Met behulp van de on-line slibspiegelmeter Echosmart kan de slibspiegel nauwkeurig worden gemeten en gestuurd. Een te lage slibspiegel kan troebel effluent veroorzaken, doordat de kleine slibdeeltjes onvoldoende worden afgevangen. Troebel effluent betekent overschrijding van de lozingsnormen. Ook ten tijde van een te hoge slibspiegel of een te grote oppervlakte belasting kan slibuitspoeling voorkomen, dit kan worden gedetecteerd met een in-line troebelheidssensor. Ideaal is wanneer beide parameters, slibspiegel en troebelheid, gelijktijdig worden gemeten.

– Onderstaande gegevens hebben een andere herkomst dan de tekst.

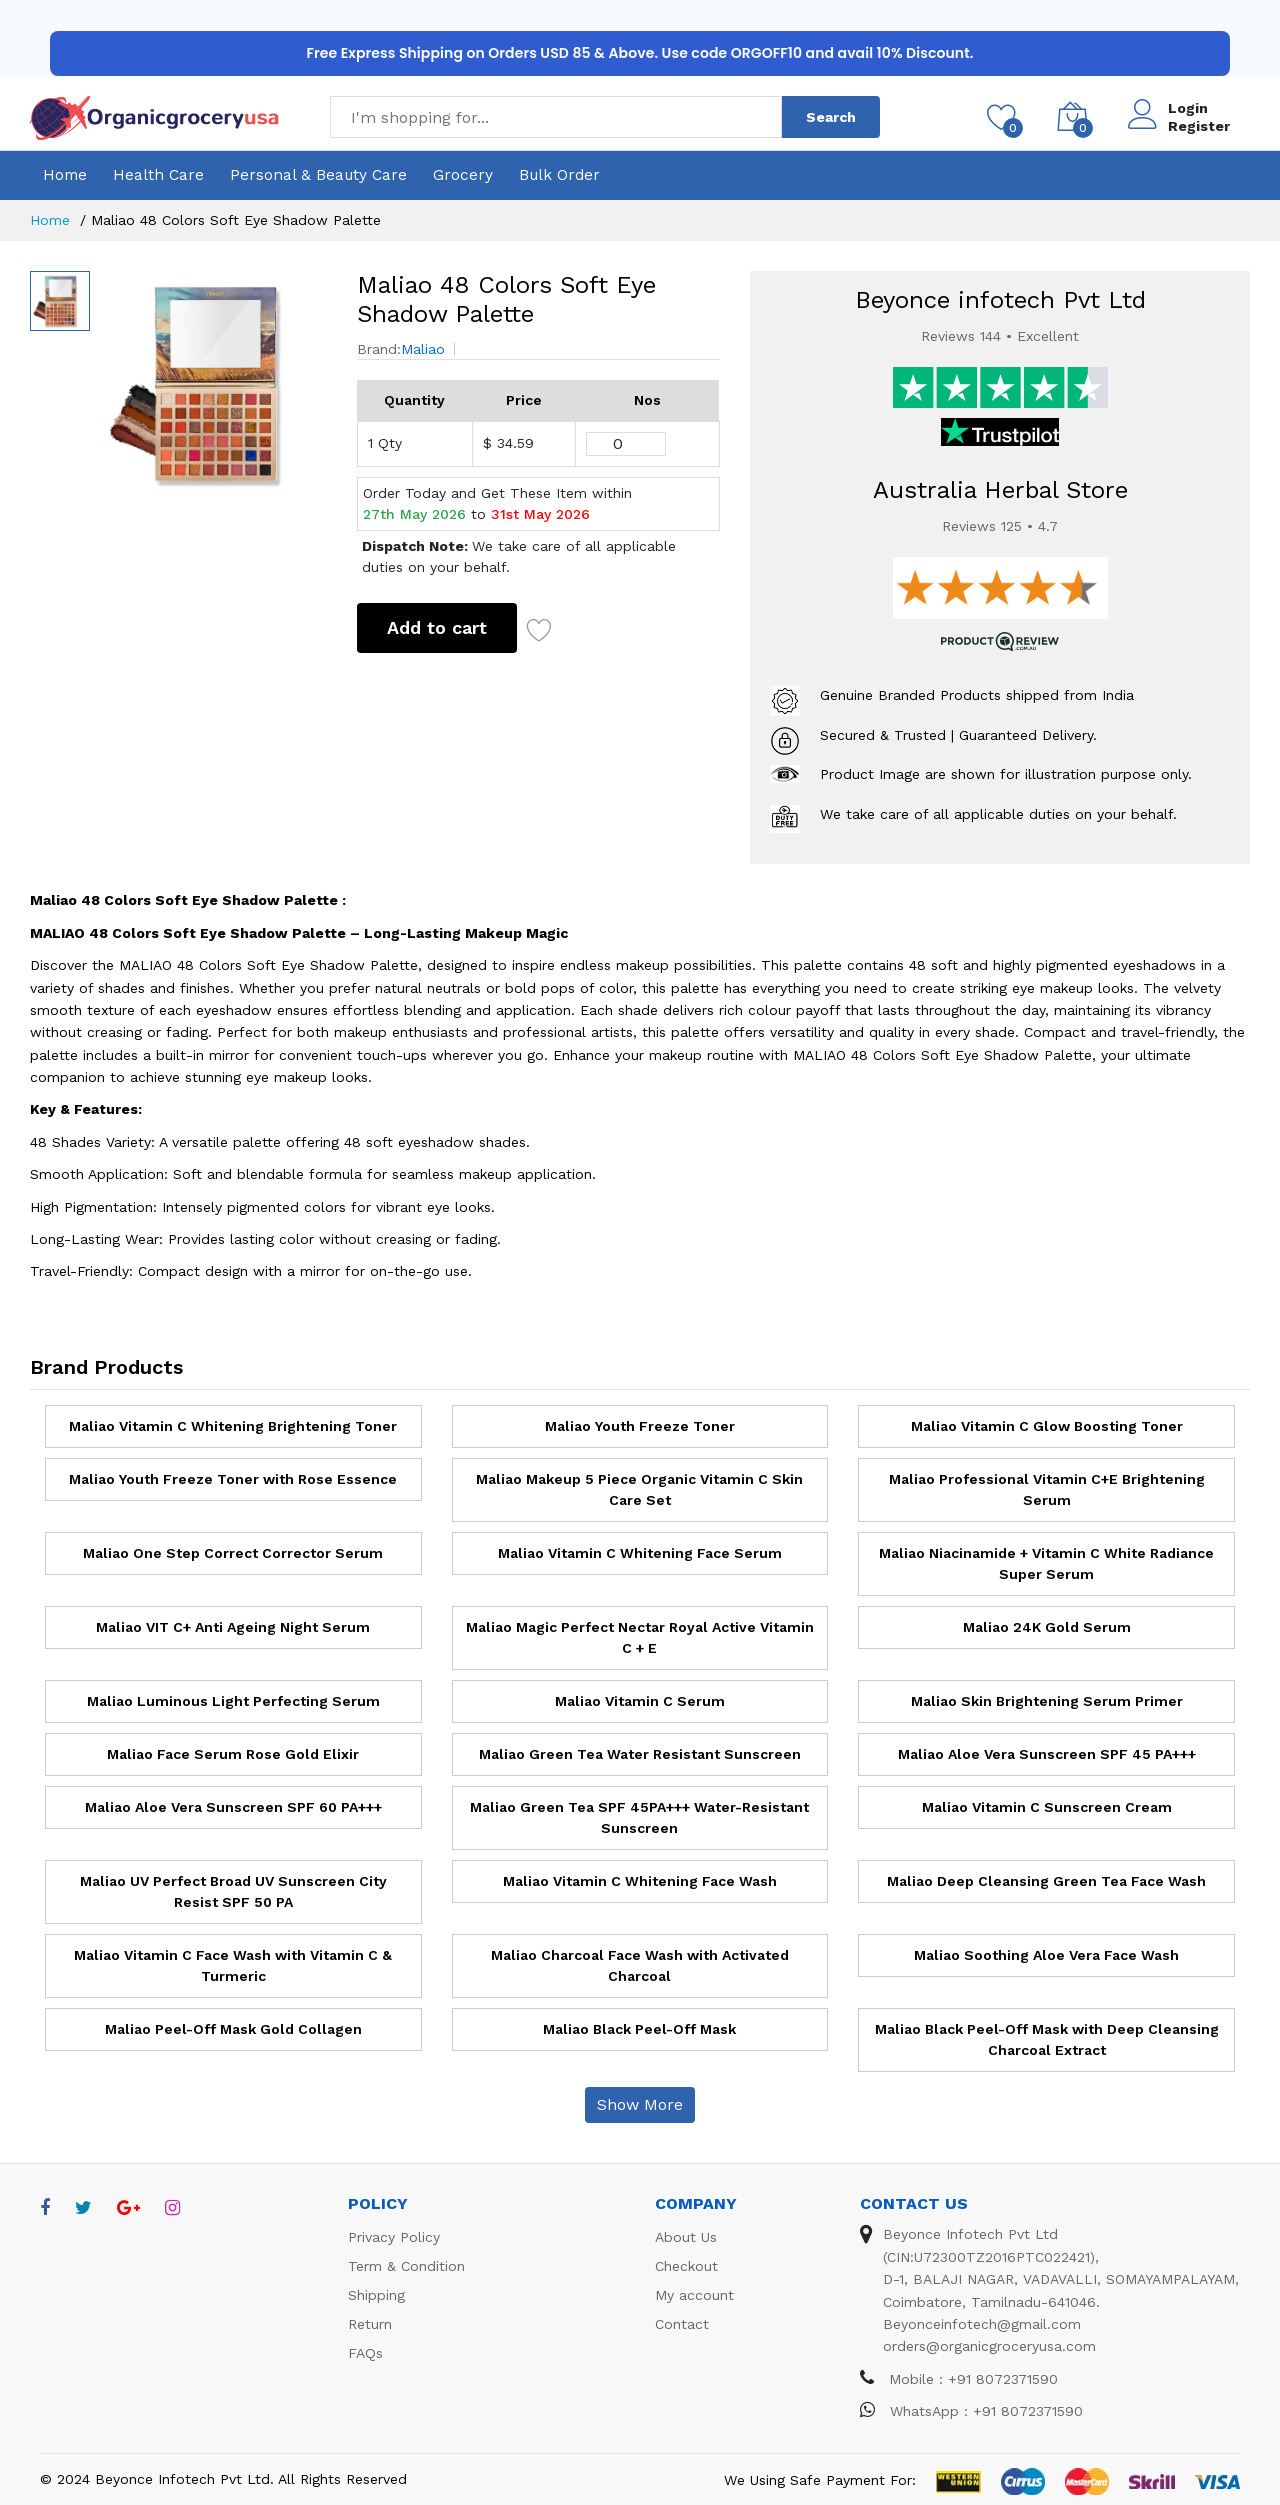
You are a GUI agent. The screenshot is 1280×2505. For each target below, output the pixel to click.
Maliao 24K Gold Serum (1047, 1627)
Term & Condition (406, 2266)
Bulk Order (559, 175)
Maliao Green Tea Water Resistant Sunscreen (640, 1754)
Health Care (158, 175)
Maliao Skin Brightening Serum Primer (1047, 1701)
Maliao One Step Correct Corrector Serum (233, 1553)
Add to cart (437, 627)
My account (694, 2295)
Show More (640, 2104)
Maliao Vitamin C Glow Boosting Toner (1047, 1426)
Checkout (686, 2266)
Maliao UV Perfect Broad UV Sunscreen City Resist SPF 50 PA (233, 1891)
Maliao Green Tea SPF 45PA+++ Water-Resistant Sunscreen (639, 1817)
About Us (686, 2237)
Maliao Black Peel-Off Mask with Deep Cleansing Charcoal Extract (1047, 2039)
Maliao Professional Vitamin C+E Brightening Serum (1047, 1489)
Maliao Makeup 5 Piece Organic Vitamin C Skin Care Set (639, 1489)
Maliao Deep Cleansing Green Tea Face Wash (1046, 1881)
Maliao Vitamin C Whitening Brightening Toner (233, 1426)
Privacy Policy (394, 2237)
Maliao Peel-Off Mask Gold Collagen (233, 2029)
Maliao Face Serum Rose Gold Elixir (233, 1754)
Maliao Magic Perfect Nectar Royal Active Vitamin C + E (640, 1637)
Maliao (423, 349)
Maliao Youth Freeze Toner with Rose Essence (233, 1479)
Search (831, 117)
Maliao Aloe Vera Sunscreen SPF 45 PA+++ (1047, 1754)
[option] (213, 383)
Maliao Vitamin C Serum (640, 1701)
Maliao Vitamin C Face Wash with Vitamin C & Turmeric (233, 1965)
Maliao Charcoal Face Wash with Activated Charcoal (640, 1965)
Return (370, 2324)
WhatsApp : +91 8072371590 (971, 2411)
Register (1199, 126)
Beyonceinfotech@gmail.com (982, 2324)
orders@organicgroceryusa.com (989, 2346)
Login (1188, 108)
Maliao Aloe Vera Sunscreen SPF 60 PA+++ (233, 1807)
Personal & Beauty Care (318, 175)
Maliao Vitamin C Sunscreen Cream (1047, 1807)
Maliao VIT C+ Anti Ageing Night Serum (233, 1627)
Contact (682, 2324)
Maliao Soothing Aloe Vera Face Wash (1046, 1955)
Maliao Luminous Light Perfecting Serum (233, 1701)
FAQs (365, 2353)
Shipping (376, 2295)
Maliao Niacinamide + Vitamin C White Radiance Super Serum (1046, 1563)
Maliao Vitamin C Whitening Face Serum (640, 1553)
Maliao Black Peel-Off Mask (639, 2029)
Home (65, 175)
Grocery (463, 175)
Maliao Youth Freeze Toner (640, 1426)
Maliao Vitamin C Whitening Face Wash (640, 1881)
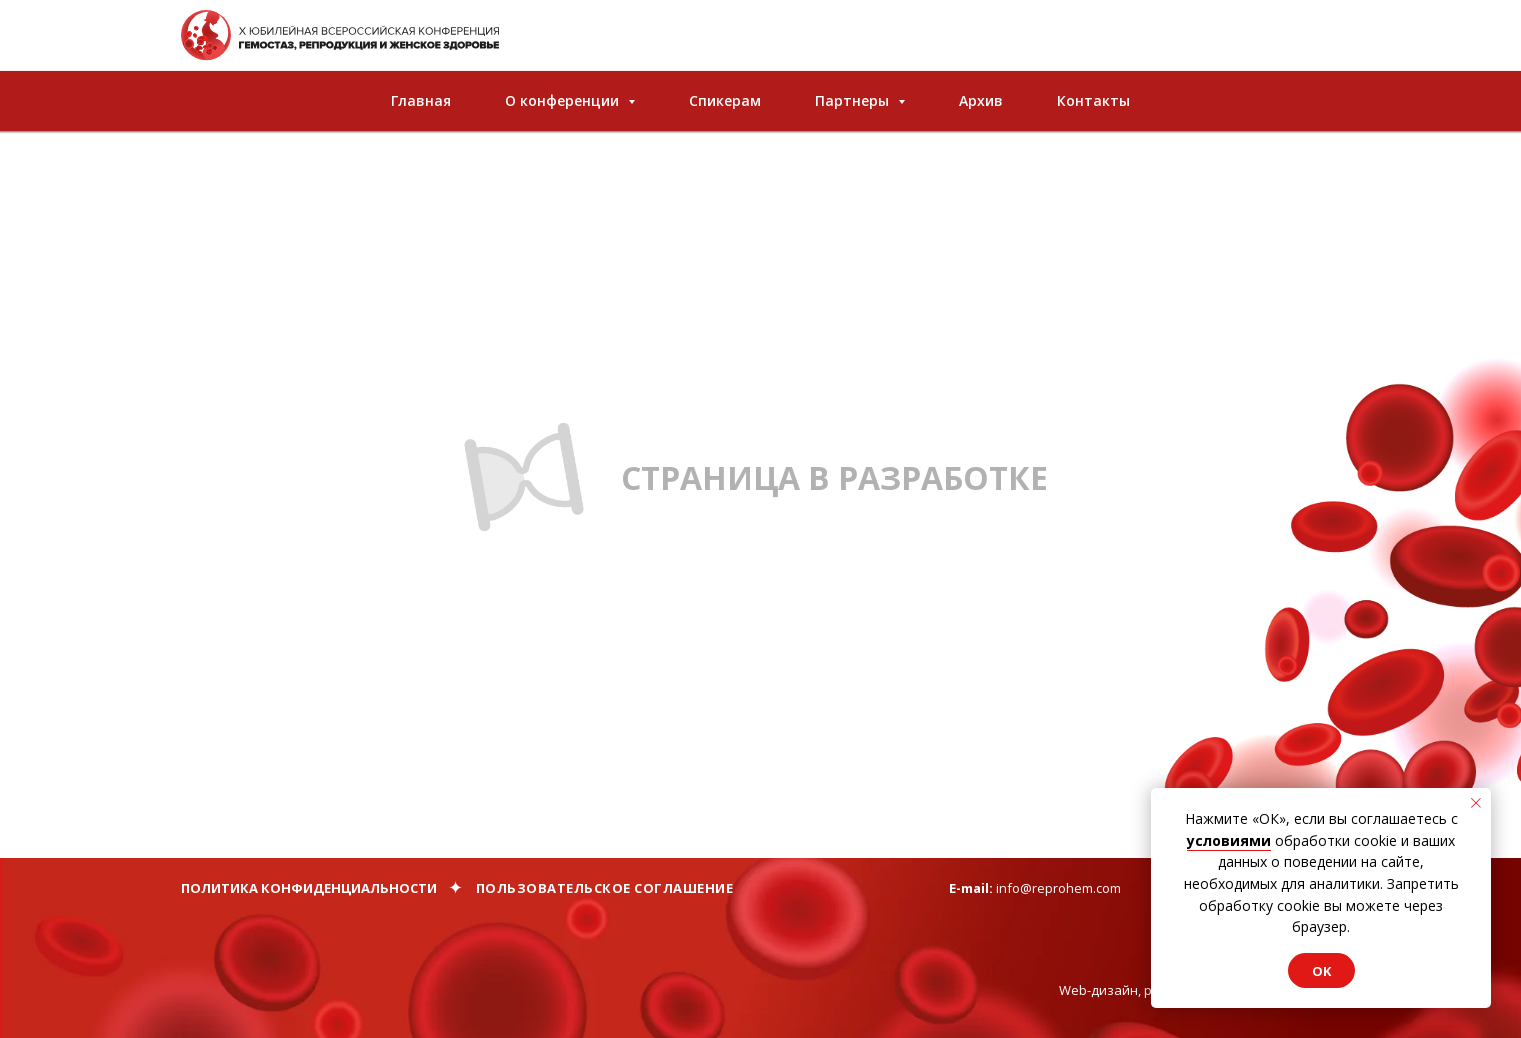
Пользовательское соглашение (605, 888)
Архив (981, 100)
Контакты (1093, 100)
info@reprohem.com (1058, 888)
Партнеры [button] (854, 100)
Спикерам (725, 100)
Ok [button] (1321, 971)
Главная (421, 100)
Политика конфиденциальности (309, 888)
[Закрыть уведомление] (1476, 803)
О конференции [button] (564, 100)
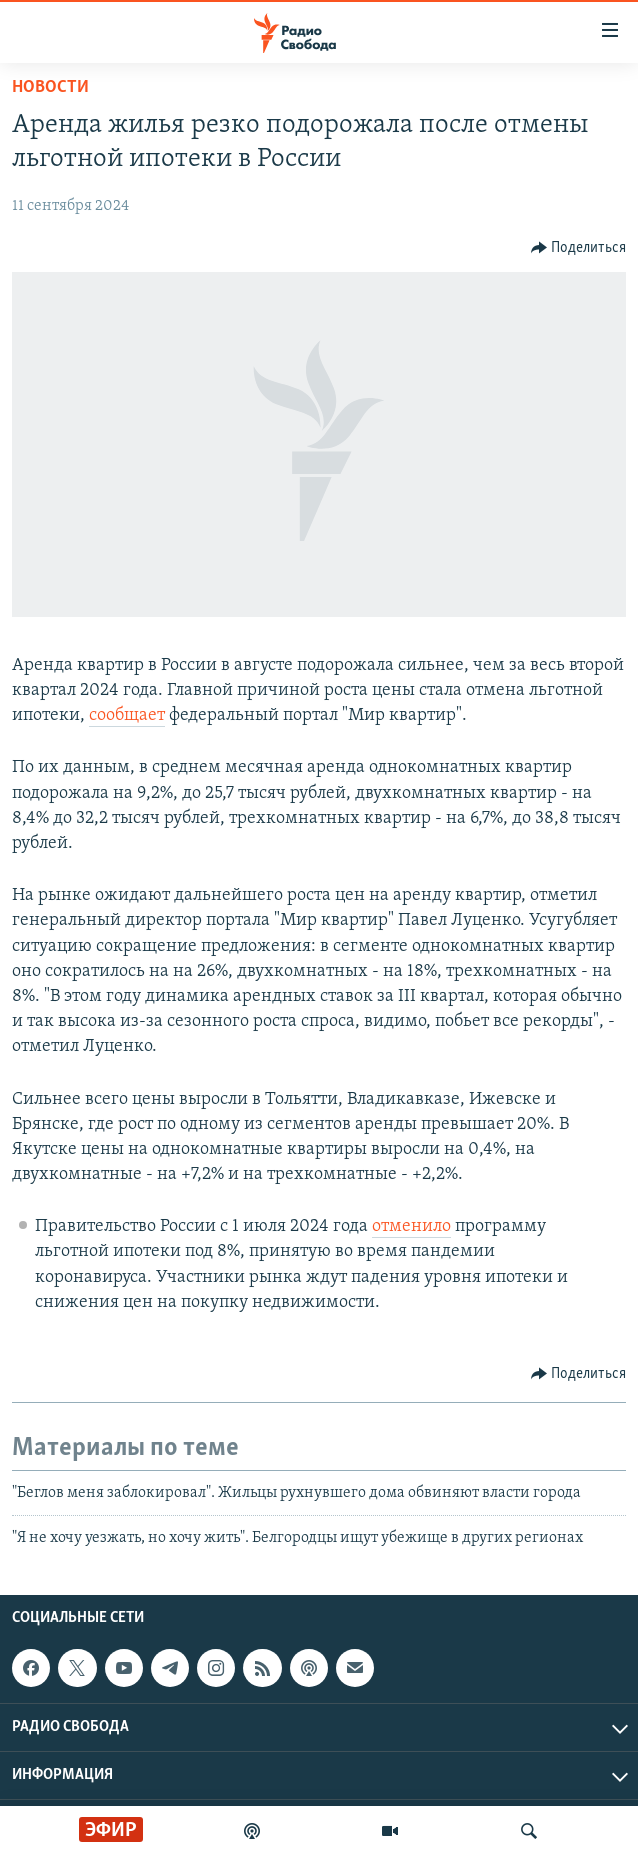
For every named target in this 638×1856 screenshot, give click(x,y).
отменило (411, 1226)
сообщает (127, 715)
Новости (50, 87)
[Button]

In de nabezinktank kunnen 4 zones worden onderscheiden:

  1. waterzone
  2. scheidingszone (actief slib is nog in suspensie)
  3. bergingszone
  4. indikkingszone

De slibspiegel bevindt zich meestal aan de bovenkant van de bergingszone. Het slib kan als een filter voor kleine zwevende deeltjes werken. Deze zwevende deeltjes worden dan ingevangen in het slib. Hierdoor ontstaat het gewenst heldere effluent. In de indikkingszone wordt het slib door de druk van boven nog verder samengedrukt. Onder in de tank bevindt zich een slibput waar het slib zover is ingedikt dat het een slurrie is geworden. Het slib kan vervolgens met behulp van pompen of vijzels weer naar de beluchtingsruimte of de slibverwerking worden gebracht.

Bezinkingszones

 

Het slibniveau in de nabezinktank kan continu worden gemeten met behulp van een in-line slibspiegelmeter. Met behulp van deze meting kunnen aan de hand van het gemeten slibniveau pompen aan en uit worden geschakeld, frequenties van vijzels worden aangestuurd en polymeerdoseringen worden geregeld. Het afpompen van het slib kan via de slibspiegelmeting volledig automatisch gebeuren.

 

De meetsensor van de Echosmart wordt in de schone bovenlaag van het proces gehangen en meet de afstand tot de slibdeken op basis van ultrasoon meting. Het verzonden ultrasoon signaal wordt weerkaatst door de aanwezige slibdeeltjes.De sensor maakt geen contact met het slib en is daarom onderhoudsarm. Het ultrasoon signaal, waarmee de Echosmart meet, wordt automatisch aangepast aan de wisselende omstandigheden. Hierdoor heeft wijziging in de overgangszone of verandering van de slibindex geen invloed op het meetresultaat.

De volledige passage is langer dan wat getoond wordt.